Bupati Brebes Resmikan RS Prima Insan Mulia di Losari
Bupati Brebes Hj Paramitha Widya Kusuma SE MM meresmikan RS Prima Insan Mulia di Jalan Raya Losari Brebes, Senin (1/12/2025).
Dalam acara peresmian tersebut, Bupati menyoroti masih banyaknya warga di wilayah perbatasan Jawa Tengah–Jawa Barat khususnya Kecamatan Losari dan sekitarnya yang lebih memilih berobat ke rumah sakit di provinsi tetangga karena jarak layanan rujukan yang lebih dekat.
Paramitha menegaskan perlunya pemerataan akses kesehatan di Brebes yang merupakan kabupaten terluas kedua di Jawa Tengah setelah Cilacap. “Ini menjadi PR bersama untuk mendekatkan pelayanan di masing-masing wilayah. Wilayah barat sering tidak tersentuh pelayanan kesehatan,” ujarnya.
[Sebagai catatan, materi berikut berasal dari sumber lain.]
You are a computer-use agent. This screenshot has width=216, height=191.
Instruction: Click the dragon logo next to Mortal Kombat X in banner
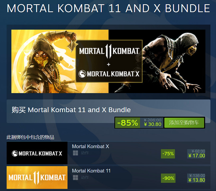tap(82, 74)
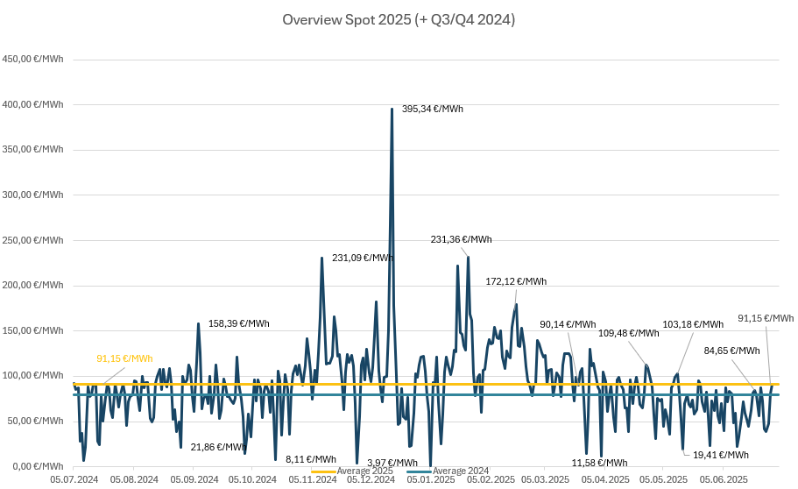Click the 231,09 €/MWh data label
Viewport: 798px width, 489px height.
(362, 258)
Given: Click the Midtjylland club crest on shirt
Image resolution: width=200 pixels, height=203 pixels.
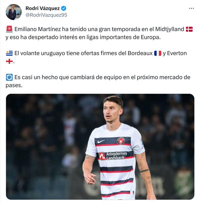Looking at the screenshot, I should [121, 141].
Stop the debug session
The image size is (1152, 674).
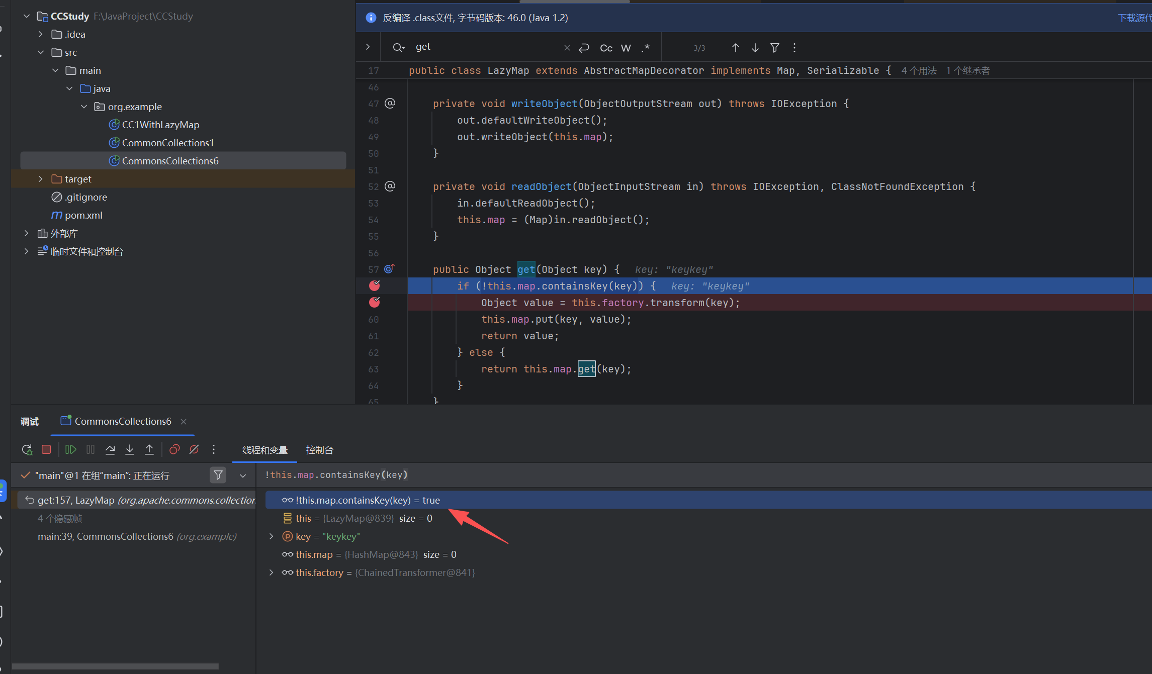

Lebih lanjut Bupati juga menyampaikan, bahwa pelayanan administrasi kependudukan, seperti pembuatan akta kelahiran dan pembaruan Kartu Keluarga, kini dapat diakses langsung di rumah sakit yang bekerja sama dengan Disdukcapil Brebes.
Ia menekankan bahwa dokumen tersebut bisa selesai dalam satu hari dan tanpa biaya.
“Saya miris kalau ada orang tidak mampu untuk makan saja sulit, lalu tiba-tiba viral. Saya bertanya, ke mana kepala desa, ke mana tetangga. Kepala desa harus sensitif terhadap kemanusiaan. Saya berharap RS Prima Insan Mulia bisa mendukung program nakes door to door,” tuturnya.
Sementara itu Direktur RS Prima Insan Mulia, dr. Linaldi Ananta, menjelaskan bahwa ide pendirian rumah sakit ini muncul pada 2022.
Menurut Linaldi, saat itu para dokter pemegang saham melihat angka kematian ibu, kematian bayi, kecelakaan kerja, dan kecelakaan lalu lintas di Brebes masih tinggi.
Lanjut, Linaldi, selain itu, temuan kasus TBC dan keterlambatan rujukan di Brebes bagian barat turut menjadi pertimbangan.
“Karena itu, pemrakarsa awal sepakat mendirikan rumah sakit di ujung barat Brebes,” jelasnya.
Saat ini, kata, Linaldi terdapat 44 dokter yang menjadi pemegang saham rumah sakit swasta tersebut, dengan tujuan utama mendekatkan pelayanan kesehatan bagi masyarakat Brebes bagian barat.
Terkait kerja sama dengan BPJS Kesehatan, Linaldi menyebut prosesnya baru bisa dimulai setelah rumah sakit menjalani akreditasi. “Proses akreditasi tidak bisa langsung; paling cepat 3 sampai 6 bulan. Setelah itu baru bisa mengajukan kerja sama dengan BPJS. Namun operasional rumah sakit dimulai Rabu ini,” tandasnya.